Do You Know What Canine Nystagmus Is? Find Out Here!

Not knowing the significance of certain gestures your pet makes, or not being sure how to act, could do great damage. Therefore, it’s important to be well-informed about the various anomalies that your dog might have and act quickly. Today, we’re talking about Nystagmus.

What is Nystagmus and what causes it?

Nystagmus is a repetitive and involuntary eye movement. It doesn’t matter if it’s slow or fast. Normally, it affects both eyes, but it can just affect one. Sometimes it can cause vision problems, but not always.

It can be congenital due to the malformation of the eyeball in embryonic development. This could then cause cataracts, intraocular hemorrhages, or retinal detachment.

It can also happen to cats, especially Siamese or Albinos, as a result of decussation of the optic nerve.

Symptoms of Nystagmus

The only and easily recognised symptom is the involuntary movement of the eye which can happen in different ways:

  • Side to side
  • Up and down
  • Circular

Each of these has its own name, in respective order: horizontal, vertical, or torsional nystagmus.

Tests

If you’ve noticed that your dog has repetitive involuntary eye movements and you want to find out if they really have Nystagmus, the vet can carry out the following tests:

  • A slit lamp exam
  • Assess reflexes
  • Tonometry
  • Indirect ophthalmoscopy
  • Electroretinography
  • Magnetic resonance imaging (if necessary)

Treatment

Nystagmus is not something that you need to treat, since the cause always precedes something external. For example, if your dog has nystagmus and it causes cataracts, once they’ve had an operation to remove the cataracts, the nystagmus will go too.

However, there are cases where it’s impossible to get rid of it because a strange congenital reason or some other factor.

To prevent this disease it’s important to keep your dog away from lead and toxic materials. These can cause the problem or make it more severe.

What to do if my dog has nystagmus

To find out if your dog has nystagmus, you need to pay close attention to their movements, especially the eyes. Sometimes the intensity of the movements will be much less than you think and less predictable.

holding dog's head

However, as a general rule, nystagmus is something that you’ll easily spot. Although it doesn’t seem to carry importance, it’s not normal so you should get to the vet as soon as you can.

Nystagmus can sometimes be a sign of a vestibular disease where the animal loses balance, moves in circles obsessively, can’t sleep, etc. Therefore, for any small sign that something isn’t quite right, take your pet to the vet.

Sometimes, we don’t see these little gestures as being important. We think they are nothing. This especially happens when we read on the internet that it’s nothing serious, or if a friend tells us so.

Well, now you know that here at My Animals we always advise that when something isn’t normal in an animal, it’s because something isn’t quite right. The best solution is without doubt to go to the vet. If they examine your dog and find that there’s nothing important to worry about, brilliant! But it’s always best to be cautious, so remember that your dog depends on you. Their life is in your hands and you’ll have them as long as you look after them.

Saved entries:

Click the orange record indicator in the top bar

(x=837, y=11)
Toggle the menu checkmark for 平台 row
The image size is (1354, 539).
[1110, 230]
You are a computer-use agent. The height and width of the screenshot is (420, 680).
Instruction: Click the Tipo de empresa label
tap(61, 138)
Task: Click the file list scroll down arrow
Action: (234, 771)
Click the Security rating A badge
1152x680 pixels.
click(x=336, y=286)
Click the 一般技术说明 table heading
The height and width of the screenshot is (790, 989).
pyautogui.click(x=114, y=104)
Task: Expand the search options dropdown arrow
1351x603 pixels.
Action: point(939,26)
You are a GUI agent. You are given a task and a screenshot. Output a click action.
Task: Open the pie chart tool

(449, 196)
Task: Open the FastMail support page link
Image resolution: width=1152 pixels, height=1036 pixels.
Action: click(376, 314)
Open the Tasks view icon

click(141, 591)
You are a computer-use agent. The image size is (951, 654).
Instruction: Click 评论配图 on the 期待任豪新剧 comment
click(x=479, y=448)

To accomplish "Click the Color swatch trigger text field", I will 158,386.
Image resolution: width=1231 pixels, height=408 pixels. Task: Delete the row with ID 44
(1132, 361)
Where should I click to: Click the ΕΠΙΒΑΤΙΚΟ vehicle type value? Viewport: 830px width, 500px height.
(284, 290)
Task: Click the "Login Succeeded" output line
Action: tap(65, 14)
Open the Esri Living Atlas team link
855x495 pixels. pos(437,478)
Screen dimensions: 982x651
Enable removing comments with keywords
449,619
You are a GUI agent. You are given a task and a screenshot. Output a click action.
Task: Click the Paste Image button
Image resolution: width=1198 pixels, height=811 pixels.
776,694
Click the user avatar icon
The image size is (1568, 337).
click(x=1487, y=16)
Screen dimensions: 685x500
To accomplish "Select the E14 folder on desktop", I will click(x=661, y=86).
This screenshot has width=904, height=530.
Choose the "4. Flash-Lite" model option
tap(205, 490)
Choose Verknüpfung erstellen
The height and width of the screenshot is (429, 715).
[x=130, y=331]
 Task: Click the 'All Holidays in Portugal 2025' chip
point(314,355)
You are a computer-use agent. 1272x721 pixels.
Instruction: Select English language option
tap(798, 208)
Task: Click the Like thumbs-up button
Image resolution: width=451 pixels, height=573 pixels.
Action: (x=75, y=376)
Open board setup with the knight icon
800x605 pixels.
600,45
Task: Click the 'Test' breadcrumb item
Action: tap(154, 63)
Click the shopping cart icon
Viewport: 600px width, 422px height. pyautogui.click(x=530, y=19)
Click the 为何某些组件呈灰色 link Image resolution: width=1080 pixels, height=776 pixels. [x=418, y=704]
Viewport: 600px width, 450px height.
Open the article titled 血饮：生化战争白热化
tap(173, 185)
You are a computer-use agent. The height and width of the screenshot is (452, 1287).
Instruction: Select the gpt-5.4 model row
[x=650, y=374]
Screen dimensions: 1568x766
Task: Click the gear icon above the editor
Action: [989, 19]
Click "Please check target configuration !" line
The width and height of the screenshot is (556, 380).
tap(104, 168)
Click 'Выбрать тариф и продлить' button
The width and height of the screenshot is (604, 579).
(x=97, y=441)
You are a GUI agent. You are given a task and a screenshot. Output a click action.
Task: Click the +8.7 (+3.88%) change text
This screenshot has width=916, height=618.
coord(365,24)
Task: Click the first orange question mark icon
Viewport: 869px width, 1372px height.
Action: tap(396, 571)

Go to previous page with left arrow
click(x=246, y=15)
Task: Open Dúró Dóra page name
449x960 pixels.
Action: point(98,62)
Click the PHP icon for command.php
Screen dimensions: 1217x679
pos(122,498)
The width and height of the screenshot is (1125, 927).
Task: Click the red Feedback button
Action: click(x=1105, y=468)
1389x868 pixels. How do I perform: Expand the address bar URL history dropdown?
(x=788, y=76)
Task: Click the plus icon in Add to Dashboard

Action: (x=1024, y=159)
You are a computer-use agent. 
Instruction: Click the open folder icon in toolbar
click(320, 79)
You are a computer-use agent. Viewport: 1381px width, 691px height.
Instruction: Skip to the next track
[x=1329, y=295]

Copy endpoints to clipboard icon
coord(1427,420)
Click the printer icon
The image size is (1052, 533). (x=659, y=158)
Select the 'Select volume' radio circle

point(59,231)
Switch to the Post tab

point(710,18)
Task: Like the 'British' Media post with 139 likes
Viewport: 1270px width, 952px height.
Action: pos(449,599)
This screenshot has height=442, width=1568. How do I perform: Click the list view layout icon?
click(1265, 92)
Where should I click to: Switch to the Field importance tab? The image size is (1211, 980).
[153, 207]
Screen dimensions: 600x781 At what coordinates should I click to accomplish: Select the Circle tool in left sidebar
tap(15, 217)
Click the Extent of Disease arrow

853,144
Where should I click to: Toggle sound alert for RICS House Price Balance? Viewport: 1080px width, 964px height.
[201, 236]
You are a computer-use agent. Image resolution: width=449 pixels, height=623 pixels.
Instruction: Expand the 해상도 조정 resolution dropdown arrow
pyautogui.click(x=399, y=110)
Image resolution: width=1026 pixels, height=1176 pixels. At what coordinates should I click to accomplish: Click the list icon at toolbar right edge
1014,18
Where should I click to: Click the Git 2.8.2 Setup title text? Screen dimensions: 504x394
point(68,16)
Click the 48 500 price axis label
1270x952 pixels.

ACTIONS TO TAKE:
1/ In the article on canine nystagmus, what name is given to the circular form of the eye movement?
2/ Copy the stretch of the article on canine nystagmus from "What is Nystagmus" through "or retinal detachment.".

ANSWERS PER TASK:
1/ Torsional nystagmus.

2/
What is Nystagmus and what causes it?

Nystagmus is a repetitive and involuntary eye movement. It doesn’t matter if it’s slow or fast. Normally, it affects both eyes, but it can just affect one. Sometimes it can cause vision problems, but not always.

It can be congenital due to the malformation of the eyeball in embryonic development. This could then cause cataracts, intraocular hemorrhages, or retinal detachment.